Lasting Appeal 8/10 
The campaign won't last you long, but the heart and soul of Starhawk is in its 32-player multiplayer suite. Each game is the perfect blend of chaos and control that makes you want to jump in again and again.
Overall 9/10 
There could have been a million ways to screw up Starhawk, but thankfully Sony Santa Monica did a great job avoiding many of these pitfalls.Starhawk is simply a must own for PS3 owners.
CHEATfactor 3/10 

Starhawk is one of those games where a lot could have gone wrong. The developers at Lightbox Interactive and Sony Santa Monica were quite ambitious and tried to incorporate a ton of different environments, genres and mechanics -- normally a recipe for failure, but not here. Starhawk works -- and it works well; even when it shouldn't.

Dripping with style, Starhawk is an absolute joy to get and cause some chaos with. Of course, it does have its drawbacks like a short campaign and some slight graphical issues, but don't let that stop you from enjoying one of this year's first truly great games.

"... the mix of wild west steampunk and space combat..."


Starhawk places players in the futuristic boots of rifter, Emmet Graves. In the distant future, rifters are humans who scavenge a series of planets, known as The Frontier for a precious yet dangerous resource known as rift energy. Of course, things can't be that easy -- the rifter's way of life is threatened by the Outcasts, a group of humans mutated by the same rift energy everyone else is searching for.

The first hour or so into Starhawk, I was trying to figure out why the game felt so familiar, then it hit me. I'm this rogue character, scrounging for resources and trying to get myself out of trouble with corporations and enemies, only to jump into my dodgy craft and try to avoid my pursuers in a dog fight -- I'm practically Han Solo, I just need a wookie. Starhawk drips with style and the mix of wild west steampunk and space combat is a unique setting that's incredibly cool and fun to explore.

One of the major reasons Starhawk works so well is just how seamlessly everything blends together. In a typical battle, you're likely to shoot out a ton of enemies, and then jump into your mech which can instantly transform into a flying ship so you can dogfight in space. This all happens nearly seamlessly, and there's hardly any slowdown.
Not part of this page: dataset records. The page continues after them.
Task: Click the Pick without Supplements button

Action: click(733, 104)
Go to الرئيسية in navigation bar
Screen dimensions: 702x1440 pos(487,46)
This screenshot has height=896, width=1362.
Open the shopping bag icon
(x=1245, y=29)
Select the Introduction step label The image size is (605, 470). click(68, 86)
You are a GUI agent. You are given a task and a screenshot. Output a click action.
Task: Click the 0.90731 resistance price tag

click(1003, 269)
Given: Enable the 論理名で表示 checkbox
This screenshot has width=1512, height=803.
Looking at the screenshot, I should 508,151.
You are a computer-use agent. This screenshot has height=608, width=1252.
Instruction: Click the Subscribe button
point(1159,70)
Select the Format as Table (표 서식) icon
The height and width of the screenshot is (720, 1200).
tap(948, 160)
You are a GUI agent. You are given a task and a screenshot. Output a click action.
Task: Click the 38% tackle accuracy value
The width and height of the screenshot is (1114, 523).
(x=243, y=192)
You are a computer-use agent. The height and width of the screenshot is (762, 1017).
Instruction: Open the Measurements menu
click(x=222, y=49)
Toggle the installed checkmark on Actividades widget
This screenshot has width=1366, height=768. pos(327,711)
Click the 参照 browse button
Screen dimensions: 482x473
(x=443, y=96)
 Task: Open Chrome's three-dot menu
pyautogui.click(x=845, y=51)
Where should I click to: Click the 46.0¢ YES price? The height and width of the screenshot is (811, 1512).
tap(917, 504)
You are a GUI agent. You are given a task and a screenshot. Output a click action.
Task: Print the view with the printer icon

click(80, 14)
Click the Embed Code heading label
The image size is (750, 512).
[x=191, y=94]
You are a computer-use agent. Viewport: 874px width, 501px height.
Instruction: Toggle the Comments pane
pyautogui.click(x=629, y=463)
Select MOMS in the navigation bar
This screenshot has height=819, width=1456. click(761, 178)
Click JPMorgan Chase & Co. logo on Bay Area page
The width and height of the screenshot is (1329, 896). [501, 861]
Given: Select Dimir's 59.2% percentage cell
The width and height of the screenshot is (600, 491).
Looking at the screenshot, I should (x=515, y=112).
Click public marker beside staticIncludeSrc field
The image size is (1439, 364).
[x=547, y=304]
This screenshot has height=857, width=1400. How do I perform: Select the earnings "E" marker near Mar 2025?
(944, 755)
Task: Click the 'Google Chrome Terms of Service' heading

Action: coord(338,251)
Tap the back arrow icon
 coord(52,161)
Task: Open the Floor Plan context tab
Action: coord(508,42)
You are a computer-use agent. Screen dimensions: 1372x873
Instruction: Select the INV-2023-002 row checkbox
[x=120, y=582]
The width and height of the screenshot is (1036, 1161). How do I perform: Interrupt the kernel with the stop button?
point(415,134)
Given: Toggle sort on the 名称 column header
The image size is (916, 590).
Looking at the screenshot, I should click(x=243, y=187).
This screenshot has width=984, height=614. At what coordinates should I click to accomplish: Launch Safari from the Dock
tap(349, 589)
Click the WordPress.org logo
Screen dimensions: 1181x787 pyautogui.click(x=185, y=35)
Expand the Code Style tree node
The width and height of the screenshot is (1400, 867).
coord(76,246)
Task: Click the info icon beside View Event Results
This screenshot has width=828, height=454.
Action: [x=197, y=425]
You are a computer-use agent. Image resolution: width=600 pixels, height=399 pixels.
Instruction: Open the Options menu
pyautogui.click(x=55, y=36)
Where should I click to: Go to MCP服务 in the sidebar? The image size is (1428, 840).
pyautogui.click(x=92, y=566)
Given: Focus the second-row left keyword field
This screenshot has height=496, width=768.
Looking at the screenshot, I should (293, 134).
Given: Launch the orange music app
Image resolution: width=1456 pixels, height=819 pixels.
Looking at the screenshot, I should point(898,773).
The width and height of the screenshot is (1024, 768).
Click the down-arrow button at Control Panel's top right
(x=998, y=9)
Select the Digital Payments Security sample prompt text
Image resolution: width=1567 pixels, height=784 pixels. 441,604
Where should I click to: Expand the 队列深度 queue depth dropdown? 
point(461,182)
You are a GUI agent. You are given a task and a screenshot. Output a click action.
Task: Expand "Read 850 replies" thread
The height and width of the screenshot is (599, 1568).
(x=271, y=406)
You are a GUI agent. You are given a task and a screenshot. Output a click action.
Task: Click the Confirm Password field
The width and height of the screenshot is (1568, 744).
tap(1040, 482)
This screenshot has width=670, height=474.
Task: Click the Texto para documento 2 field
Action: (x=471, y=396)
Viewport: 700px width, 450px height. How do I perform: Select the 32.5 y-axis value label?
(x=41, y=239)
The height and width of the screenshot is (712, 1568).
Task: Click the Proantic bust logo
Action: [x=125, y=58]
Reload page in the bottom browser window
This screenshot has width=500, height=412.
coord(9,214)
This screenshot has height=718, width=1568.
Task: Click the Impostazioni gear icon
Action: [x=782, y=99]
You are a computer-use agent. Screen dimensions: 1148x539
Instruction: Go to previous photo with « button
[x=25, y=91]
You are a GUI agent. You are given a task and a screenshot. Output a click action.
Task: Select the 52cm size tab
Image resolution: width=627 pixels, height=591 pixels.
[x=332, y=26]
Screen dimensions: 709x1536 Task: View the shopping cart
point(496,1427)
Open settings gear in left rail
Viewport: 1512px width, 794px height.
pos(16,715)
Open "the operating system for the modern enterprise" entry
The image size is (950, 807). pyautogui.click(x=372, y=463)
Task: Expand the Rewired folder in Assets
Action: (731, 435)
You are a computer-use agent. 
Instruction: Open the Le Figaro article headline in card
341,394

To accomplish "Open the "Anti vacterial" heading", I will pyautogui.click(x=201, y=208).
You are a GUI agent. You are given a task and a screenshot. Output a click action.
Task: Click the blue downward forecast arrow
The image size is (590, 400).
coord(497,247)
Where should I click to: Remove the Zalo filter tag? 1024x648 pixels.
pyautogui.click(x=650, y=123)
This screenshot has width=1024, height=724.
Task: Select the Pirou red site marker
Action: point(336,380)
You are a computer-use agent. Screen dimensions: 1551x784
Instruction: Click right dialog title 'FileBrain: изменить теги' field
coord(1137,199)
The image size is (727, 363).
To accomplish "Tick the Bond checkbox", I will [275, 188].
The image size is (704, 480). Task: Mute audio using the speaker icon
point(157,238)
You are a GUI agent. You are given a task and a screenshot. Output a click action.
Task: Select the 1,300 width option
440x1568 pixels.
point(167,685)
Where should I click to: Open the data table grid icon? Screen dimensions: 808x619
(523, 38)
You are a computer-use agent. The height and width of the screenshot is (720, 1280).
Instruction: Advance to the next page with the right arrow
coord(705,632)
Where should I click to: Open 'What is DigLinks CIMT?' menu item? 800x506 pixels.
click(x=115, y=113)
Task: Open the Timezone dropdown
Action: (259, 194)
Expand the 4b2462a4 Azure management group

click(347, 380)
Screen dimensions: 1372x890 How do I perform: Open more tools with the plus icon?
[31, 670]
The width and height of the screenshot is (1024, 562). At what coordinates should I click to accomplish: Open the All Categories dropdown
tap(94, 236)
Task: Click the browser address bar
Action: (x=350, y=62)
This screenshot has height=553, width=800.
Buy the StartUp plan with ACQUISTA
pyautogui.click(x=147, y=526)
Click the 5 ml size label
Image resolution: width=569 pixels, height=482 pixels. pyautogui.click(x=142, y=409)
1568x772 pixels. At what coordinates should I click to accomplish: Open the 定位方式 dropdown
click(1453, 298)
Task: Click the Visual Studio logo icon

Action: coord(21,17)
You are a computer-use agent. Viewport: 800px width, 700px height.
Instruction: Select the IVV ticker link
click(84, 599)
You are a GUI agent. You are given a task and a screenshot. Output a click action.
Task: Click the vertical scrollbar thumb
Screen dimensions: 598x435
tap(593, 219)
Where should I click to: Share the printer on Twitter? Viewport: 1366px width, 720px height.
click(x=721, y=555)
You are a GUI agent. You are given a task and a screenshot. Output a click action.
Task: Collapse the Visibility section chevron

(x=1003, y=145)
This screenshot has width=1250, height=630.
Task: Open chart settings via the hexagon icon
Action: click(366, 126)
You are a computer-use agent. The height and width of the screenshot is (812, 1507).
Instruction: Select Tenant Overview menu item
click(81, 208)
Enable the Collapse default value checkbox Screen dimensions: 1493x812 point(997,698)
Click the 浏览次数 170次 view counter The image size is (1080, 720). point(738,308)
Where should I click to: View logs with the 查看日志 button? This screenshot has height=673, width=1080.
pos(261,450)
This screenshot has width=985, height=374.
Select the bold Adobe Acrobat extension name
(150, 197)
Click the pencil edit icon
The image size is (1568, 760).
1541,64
It becomes incredibly cool and rewarding to move so quickly in between sections of the game. It also makes a good portion of the battles a lot more epic, as you're often chasing the same group of enemies from land into space.

"...create everything from simple walls, to gates and even entire armories."


Starhawk isn't just another action game though, the game features a number of mechanics from other genres, including strategy and tower defense. The biggest example of this is the game's structure building system, which plays an integral part in the game's core structure. You create everything from simple walls, to gates and even entire armories. Once the game tells you how to build them, you're free to use them practically any way you want in battle. The best part of all this is that building these structures requires them to fall down from the sky, and its an incredibly cool moment when you time it just right and it falls directly on to enemies.

As well animated and voiced as it is, Starhawk's campaign is simply a primer for the game's intense 32-person multiplayer suite, and it's a primer you're going to want to take. The game's multiplayer suite requires your knowledge of each of the game's mechanics to be successful. It may be a bit stressful at first, but the payoff involves some of the coolest moments I've had with a game in a long time. There are so many ways to take out your opponents, and games end up getting personal and find you going from ground to space all in search of your rival.

There could have been a million ways to screw up Starhawk, but thankfully Sony Santa Monica did a great job avoiding many of these pitfalls. What they've created is a fun, chaotic mix of genres that's easy to fall in love with and hard to put down. Starhawk is simply a must own for PS3 owners.

CHEATS USED: Trophies List

There are several tricks you can do to get more weapons and easier kills throughout Starhawk, but the game is void of traditional cheats.

I'd love to have a cheat to instantly have all of the game's structures to build at my whim, so I can use whatever I want to take out enemies throughout the game. Infinite ammo would also be a great cheat to have, as the game's rocket launcher never feels like it holds enough ammo.